Angola’s currency fell the most since September 2001 after the central bank allowed it to devalue as the drop in oil prices cut the main source of government revenue and export earnings.
The kwanza slid 15 percent to an all-time low, trading at 158.7370 against the dollar as of 12:35 p.m. in the capital, Luanda on Monday.
The drop followed a 24 percent retreat in 2015, its eighth year of declines and the most since 2003, according to data compiled by Bloomberg.
The kwanza was sold at an average rate of 156.386 last week compared with 135.988 a week earlier, the Luanda-based National Bank of Angola said on its website on Dec. 31.
That’s the biggest single devaluation since policy makers started cutting the currency’s exchange rate in several moves during the course of 2015, which Eurasia Group estimates amounted to 25 percent before the latest reduction.

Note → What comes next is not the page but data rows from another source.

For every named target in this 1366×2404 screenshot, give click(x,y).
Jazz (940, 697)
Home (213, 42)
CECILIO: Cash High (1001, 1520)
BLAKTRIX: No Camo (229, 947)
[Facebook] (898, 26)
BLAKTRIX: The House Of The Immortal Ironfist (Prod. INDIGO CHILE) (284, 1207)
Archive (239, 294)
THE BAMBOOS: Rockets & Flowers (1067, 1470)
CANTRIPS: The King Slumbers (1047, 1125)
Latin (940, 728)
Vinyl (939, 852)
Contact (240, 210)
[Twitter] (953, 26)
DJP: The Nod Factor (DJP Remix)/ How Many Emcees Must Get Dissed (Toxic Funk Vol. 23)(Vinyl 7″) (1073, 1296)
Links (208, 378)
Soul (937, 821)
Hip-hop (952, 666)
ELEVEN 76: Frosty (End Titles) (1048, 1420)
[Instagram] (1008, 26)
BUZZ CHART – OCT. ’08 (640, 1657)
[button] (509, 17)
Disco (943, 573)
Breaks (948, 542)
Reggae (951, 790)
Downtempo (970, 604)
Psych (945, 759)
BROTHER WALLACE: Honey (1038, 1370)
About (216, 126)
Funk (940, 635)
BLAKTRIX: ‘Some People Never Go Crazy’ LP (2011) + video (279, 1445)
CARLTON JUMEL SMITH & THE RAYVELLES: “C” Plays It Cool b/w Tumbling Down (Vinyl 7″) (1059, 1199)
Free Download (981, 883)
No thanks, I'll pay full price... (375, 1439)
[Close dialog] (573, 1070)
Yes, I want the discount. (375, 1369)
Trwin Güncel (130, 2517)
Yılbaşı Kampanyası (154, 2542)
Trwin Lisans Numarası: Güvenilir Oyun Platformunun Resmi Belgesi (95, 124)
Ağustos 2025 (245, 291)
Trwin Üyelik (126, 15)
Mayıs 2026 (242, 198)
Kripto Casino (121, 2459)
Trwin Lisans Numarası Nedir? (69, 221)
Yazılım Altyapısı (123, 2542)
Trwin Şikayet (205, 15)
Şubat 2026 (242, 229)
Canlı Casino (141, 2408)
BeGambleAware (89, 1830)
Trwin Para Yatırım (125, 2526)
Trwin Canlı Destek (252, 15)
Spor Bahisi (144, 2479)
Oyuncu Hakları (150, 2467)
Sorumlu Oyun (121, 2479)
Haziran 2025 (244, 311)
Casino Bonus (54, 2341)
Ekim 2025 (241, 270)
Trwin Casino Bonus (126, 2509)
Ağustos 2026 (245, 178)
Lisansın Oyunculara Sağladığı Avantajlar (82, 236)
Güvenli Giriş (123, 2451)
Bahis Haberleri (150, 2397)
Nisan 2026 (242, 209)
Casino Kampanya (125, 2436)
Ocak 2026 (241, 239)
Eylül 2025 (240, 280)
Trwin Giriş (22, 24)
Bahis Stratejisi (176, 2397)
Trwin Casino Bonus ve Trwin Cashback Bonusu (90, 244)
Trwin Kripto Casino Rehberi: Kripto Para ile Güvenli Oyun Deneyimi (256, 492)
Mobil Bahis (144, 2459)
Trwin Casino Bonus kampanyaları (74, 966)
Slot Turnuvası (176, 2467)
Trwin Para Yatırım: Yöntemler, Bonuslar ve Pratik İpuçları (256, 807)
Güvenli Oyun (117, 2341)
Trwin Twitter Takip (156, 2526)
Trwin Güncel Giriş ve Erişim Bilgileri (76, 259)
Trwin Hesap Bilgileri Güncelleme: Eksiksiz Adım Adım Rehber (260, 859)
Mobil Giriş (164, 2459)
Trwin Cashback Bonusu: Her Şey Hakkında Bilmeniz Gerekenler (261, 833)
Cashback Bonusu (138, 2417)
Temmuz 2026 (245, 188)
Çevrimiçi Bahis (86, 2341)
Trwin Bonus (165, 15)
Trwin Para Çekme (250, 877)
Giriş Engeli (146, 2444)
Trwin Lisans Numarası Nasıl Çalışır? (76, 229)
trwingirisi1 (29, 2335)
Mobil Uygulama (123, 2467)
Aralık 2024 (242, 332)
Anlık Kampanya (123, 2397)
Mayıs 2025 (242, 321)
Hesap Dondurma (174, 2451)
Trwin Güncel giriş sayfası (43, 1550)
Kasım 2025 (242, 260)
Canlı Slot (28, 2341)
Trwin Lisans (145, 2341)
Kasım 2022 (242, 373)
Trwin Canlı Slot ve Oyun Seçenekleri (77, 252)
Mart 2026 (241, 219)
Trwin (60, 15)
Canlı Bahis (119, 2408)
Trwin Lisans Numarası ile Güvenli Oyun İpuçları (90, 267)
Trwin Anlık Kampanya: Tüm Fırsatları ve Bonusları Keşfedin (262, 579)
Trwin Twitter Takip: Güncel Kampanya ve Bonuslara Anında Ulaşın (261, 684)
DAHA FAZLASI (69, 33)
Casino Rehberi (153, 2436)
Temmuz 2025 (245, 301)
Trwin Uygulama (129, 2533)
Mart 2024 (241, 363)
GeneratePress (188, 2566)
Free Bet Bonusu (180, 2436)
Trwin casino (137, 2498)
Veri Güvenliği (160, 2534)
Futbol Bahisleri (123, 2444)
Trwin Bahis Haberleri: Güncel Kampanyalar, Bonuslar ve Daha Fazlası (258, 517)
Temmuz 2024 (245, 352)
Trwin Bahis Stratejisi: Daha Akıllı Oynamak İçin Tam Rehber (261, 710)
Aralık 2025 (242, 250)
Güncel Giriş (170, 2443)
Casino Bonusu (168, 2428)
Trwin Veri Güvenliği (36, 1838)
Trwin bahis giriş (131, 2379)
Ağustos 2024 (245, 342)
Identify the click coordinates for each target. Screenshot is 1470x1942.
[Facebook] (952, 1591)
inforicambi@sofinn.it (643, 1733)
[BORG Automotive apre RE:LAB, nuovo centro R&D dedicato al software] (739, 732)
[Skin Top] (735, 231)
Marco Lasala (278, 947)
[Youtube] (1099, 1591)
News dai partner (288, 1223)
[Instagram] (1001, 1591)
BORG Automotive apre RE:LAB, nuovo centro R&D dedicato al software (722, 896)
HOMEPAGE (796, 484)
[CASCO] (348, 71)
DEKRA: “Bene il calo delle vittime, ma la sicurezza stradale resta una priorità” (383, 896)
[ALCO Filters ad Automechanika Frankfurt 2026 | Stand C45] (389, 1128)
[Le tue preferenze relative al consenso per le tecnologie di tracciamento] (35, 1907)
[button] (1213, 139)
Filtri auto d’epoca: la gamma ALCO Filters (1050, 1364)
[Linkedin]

Central bank Governor Jose Pedro de Morais is trying to reduce the gap between the kwanza’s official rate and that on the black market, where the currency was last year fetching between 270 and 280 per dollar.
A drop of more than 65 percent in the price of crude since June 2014 has curtailed the flow of dollars into the economy of sub-Saharan Africa’s second-largest oil producer.
The central bank, known as the BNA, started managing foreign-exchange sales by commercial lenders to businesses in November as a response to the limited supplies of U.S. currency.